私だけは彼を含めた男子メンバー全員と、たまたま同じバス停から乗ることになっていた。他の女子たちは隣の市なので次のバス停から乗ってくる。
「あぶねぇな、遅刻寸前」
からかうように、絢人が私に笑いかけてくる。
「ごめーん、ありがとね絢人」
(あー、今日もイケメンだなコイツ。)
自分でもモテるのは自覚してるんだろうな、この長身イケメンは。
笑顔でお礼を言いながら、内心そんなふうに彼を妬んでしまう私は、―――…本当にひねくれている。

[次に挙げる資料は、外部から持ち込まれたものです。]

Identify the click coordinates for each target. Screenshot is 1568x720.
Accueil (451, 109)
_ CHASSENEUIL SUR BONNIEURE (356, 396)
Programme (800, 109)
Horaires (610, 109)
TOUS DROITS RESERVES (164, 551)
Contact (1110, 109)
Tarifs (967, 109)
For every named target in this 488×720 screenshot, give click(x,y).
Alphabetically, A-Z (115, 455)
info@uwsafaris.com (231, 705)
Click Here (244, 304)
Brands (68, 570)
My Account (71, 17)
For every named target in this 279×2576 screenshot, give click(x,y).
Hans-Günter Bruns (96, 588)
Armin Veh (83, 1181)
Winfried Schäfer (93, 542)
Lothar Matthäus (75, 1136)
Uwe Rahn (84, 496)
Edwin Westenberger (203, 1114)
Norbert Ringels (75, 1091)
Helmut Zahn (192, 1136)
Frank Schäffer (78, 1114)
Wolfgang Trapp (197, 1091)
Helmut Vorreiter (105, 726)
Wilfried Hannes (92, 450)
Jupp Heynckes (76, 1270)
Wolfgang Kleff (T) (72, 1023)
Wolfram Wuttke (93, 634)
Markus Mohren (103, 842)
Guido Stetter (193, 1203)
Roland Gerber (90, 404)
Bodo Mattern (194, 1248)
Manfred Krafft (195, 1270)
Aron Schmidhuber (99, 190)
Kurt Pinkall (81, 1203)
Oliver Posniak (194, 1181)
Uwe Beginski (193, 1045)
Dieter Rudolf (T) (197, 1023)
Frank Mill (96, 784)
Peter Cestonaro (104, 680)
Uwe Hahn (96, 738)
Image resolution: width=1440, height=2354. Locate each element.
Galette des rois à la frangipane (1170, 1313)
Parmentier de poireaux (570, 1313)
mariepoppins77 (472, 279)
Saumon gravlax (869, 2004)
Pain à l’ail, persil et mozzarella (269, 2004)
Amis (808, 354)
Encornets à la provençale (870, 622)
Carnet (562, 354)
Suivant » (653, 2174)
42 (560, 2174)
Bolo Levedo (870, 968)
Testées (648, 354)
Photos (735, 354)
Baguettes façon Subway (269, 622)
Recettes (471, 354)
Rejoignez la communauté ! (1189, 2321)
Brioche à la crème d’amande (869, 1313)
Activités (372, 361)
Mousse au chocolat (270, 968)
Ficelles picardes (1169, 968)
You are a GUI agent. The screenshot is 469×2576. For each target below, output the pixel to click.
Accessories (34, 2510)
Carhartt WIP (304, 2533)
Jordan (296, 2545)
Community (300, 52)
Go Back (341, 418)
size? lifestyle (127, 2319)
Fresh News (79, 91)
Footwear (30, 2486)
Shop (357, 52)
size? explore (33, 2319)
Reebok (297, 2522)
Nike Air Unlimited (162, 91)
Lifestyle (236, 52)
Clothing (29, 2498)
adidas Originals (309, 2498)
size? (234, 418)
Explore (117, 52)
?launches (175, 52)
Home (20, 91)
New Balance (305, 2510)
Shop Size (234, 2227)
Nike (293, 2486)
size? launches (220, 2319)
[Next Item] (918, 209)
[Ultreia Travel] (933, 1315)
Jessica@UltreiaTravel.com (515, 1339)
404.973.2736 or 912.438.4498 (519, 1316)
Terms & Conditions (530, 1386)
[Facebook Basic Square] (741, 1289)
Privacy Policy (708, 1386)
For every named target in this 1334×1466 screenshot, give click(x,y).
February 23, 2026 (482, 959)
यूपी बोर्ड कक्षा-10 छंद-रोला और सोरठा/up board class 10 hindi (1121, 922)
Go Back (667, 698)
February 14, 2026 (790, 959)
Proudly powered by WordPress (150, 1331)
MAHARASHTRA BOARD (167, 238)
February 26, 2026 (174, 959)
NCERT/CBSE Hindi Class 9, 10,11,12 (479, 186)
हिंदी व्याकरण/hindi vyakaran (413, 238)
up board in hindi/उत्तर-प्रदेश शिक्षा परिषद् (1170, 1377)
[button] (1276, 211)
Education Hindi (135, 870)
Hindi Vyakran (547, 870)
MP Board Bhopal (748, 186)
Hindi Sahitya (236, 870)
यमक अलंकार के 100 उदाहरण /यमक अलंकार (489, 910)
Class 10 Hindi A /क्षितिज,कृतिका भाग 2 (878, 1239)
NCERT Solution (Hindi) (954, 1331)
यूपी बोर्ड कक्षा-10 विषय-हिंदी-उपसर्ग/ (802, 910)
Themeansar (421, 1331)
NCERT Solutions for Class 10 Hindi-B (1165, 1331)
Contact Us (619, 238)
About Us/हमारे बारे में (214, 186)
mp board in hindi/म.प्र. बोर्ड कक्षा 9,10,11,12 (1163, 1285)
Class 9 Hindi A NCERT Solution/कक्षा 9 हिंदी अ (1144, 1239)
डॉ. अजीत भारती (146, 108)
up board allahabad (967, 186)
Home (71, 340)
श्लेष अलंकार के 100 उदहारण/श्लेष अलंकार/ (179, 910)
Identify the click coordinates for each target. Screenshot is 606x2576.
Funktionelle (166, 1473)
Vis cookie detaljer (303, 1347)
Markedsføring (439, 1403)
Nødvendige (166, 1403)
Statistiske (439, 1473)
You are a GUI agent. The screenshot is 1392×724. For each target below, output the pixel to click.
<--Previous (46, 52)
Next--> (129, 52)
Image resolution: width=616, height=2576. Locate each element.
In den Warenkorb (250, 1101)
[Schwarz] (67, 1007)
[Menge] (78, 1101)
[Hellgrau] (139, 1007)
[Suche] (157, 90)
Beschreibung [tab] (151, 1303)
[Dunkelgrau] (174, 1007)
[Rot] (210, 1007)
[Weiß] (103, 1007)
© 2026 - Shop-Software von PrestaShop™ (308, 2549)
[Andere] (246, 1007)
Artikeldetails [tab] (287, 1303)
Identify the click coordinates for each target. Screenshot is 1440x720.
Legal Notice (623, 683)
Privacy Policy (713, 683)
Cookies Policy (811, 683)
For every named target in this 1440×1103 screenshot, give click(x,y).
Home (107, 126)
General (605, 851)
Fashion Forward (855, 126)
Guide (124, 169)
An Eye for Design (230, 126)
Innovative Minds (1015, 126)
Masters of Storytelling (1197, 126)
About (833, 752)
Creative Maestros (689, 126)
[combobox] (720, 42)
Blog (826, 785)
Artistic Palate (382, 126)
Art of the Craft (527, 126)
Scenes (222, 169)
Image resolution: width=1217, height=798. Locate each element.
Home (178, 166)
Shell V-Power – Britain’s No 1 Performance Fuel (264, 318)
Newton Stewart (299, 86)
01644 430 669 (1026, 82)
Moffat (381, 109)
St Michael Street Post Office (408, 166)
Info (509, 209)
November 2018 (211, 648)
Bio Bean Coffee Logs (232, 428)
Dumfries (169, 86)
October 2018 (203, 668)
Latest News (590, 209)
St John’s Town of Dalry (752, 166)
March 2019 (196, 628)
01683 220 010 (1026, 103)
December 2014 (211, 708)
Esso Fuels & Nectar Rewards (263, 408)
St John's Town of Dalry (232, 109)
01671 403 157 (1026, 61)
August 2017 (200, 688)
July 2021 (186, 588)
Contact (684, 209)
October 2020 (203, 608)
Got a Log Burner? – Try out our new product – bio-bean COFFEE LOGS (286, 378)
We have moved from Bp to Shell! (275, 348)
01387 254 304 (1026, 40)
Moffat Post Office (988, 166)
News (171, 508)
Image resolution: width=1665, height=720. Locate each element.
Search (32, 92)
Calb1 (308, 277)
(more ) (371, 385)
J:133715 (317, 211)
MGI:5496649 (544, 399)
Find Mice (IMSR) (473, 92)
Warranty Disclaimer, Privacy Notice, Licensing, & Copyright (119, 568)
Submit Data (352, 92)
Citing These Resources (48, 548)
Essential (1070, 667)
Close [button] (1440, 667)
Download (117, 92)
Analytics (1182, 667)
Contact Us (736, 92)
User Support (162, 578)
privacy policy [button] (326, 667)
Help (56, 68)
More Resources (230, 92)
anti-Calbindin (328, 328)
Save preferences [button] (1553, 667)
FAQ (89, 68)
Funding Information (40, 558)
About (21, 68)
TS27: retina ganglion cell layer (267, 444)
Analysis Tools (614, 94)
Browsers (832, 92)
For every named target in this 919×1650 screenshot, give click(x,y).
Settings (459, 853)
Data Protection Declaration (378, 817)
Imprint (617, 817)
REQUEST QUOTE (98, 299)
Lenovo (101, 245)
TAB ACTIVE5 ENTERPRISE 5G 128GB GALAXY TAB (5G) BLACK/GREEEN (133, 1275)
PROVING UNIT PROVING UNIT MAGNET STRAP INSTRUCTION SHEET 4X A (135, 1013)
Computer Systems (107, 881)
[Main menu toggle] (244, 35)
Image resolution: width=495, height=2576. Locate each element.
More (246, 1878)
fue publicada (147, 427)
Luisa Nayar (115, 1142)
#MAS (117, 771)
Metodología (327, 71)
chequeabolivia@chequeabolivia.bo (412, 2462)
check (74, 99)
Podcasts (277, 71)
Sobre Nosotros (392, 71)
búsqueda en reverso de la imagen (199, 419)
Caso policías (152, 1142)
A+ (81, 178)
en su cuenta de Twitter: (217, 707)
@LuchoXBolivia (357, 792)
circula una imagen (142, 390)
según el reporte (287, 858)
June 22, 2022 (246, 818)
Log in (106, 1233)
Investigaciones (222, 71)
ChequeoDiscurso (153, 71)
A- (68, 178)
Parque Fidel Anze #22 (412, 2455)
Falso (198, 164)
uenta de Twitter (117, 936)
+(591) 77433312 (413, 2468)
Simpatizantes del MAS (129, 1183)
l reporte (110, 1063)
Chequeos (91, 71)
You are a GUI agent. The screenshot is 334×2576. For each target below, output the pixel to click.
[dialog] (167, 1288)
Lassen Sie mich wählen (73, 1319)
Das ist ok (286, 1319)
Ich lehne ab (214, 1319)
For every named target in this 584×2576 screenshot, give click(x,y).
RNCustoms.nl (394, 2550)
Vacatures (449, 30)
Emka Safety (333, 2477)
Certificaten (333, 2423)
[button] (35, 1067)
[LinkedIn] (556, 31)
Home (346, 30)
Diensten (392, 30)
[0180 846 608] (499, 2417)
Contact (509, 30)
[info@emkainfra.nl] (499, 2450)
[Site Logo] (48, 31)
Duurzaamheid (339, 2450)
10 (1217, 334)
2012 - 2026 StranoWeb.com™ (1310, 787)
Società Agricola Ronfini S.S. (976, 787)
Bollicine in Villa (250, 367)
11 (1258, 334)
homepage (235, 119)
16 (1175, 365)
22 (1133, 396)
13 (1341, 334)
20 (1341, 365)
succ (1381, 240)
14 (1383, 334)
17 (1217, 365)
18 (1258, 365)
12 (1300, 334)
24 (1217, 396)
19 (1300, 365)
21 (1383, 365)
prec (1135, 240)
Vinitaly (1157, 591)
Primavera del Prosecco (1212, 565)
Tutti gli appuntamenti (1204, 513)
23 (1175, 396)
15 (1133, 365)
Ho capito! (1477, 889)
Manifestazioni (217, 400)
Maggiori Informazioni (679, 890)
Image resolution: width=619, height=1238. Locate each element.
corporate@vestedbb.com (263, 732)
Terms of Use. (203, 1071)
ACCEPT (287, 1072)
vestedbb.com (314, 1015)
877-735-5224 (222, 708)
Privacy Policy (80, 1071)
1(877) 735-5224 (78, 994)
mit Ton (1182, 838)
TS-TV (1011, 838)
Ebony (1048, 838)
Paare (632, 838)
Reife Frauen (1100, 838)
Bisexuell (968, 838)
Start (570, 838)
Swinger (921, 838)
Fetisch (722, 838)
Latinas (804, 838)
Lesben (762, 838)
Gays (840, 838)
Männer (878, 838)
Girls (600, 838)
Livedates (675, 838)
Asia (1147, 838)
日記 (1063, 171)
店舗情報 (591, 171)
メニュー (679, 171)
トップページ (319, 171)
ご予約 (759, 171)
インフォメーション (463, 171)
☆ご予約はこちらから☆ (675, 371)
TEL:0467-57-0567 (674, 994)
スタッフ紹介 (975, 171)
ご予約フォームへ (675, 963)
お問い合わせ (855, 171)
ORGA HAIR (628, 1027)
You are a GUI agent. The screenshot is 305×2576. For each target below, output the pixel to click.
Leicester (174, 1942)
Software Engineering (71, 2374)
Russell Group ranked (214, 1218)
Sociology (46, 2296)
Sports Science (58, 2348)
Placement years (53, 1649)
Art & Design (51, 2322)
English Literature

(一度でも良いからあんなふうにモテてみたいもんだわ)
だけどいざそうなったら、嫌悪感ばかりで逃げ回るんだろうけど。
素直に好きという気持ちを受け入れられなくなってしまった私は、本当に誰も本気で好きになれないのかもしれない。
(ーーーー秋の、せいでね…)
「悠莉、どした?眠いのか?」
前の席から、絢人が心配そうに身を乗り出してくる。
「え、あ。…そう、眠くて」
真っ暗な窓ガラスをボーッと眺めていた私は、咄嗟に話を合わせた。
「もうすぐ彩美たちのバス停だぞ」
「あ!ほんとだね」
そう言っていたところでバスは、彩美たち残りの女子メンバー3人を乗せた。
彩美とは頻繁に会うけれど、合コンの場で知り合った彩美の大学時代の友人、のっこちゃんとまきちゃんとは、あれ以来だ。
「わー、久しぶりだね」
「こんばんわー、今日はよろしくね」
彼女たちも、男子メンバーと会うのは合コン以来だったようで。
キャピキャピとはしゃぐ姿を私は少し距離をおいて眺めていた。
「悠莉、」
彩美が私の隣の座席に座りながらこそっと耳元で言った。
「のっこもまきも、長塚くん狙いみたいよ」
「うん、だよね。すごい頑張ってるもん」
私もこそっと彩美の耳元で返す。
見れば分かるよ、二人とも完全に恋する乙女モードだもん・・・。
そんな二人を可愛いなぁと眺めながらも、心のどこかでもやもやしていた。
(なんで…だろ?)
私、焦ってる。
絢人が他の女子にとられるのが、嫌だと思ってる。